# Rainshadow IP842 - your opinions and experience?



## itch2fish (May 24, 2009)

Find myself in posession of two batson Rainshadow IP842 blanks. I've never built a rod on that platform, or even used a rod similar - i.e. a medium light power. I really like the idea of a medium light "finesse" rod for trout and reds; sounds great for throwing tails.

But here's the question - what has your experince been with these blanks or similar, have you liked their performance, and have you ever felt limited by line class or lure weight? Ever felt outgunned by a big redfish?

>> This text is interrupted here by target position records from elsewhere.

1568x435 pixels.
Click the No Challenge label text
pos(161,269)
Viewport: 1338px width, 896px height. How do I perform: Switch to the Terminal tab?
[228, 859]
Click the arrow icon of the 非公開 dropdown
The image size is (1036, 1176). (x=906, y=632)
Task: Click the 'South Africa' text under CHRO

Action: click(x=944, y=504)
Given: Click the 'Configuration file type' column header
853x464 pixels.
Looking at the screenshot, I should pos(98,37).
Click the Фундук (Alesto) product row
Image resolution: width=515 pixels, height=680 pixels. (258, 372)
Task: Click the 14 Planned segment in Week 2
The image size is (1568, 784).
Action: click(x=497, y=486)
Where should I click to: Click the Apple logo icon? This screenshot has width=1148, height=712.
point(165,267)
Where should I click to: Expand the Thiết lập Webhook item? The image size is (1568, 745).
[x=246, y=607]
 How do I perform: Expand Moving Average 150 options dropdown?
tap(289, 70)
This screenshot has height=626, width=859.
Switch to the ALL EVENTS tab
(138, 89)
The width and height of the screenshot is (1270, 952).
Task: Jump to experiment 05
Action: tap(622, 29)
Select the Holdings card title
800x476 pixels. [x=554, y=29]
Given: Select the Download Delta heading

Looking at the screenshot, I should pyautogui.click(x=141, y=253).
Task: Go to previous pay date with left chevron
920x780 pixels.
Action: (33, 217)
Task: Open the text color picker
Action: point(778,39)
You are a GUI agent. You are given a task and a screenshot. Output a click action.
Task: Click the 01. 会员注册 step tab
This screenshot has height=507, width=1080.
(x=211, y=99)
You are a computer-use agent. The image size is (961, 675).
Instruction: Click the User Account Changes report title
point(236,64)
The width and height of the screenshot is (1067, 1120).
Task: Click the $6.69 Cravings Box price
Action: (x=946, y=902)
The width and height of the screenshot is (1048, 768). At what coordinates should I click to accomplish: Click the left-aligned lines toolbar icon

Many thanks for any thoughts or opinions...

Regards

:mpd:


----------



## wading_fool (May 3, 2005)

I use the 842 and 843 for pretty much all the rods I have built, I like them. the 842 is a pretty light rod but it ain't been outgunned yet. It is a pretty limber stick, but the backbone is there when you need it, I throw plastics on 1/16oz heads with it all day, very light very sensitive


----------



## patfatdaddy (May 29, 2004)

I build a lot on IP842-843-and 844. These are my favorite trout and redfish blanks. I use the 842 for soft plastics, the 843 for subsurface lures, and the 844 for topwaters and live bait. I have never been outgunned and believe me a lot of the redfish I catch are too big to keep. I have sold a lot of these, especially the 842, to guides and tournament fisherman.
Pat


----------



## delrod (Sep 13, 2005)

somewhat unrelated but not quite. the ip 963 is exquisite for slinging maulers to teh (for billy) next area code. if it breaks tomorrow, i'm building another one. actually thats innaccurate. i gave mine to capt. bob so i have one on the rack for me. and one for a buddy. so i guess that's 3. when i run out of shorter blanks that i have stockpiled on sale and have to pay retail, i really like the rainshadow ip blanks. while i'm throwin out hot rod building opinions, if you build a spinner, try the alps triangle real seat, you'll be glad you did.


----------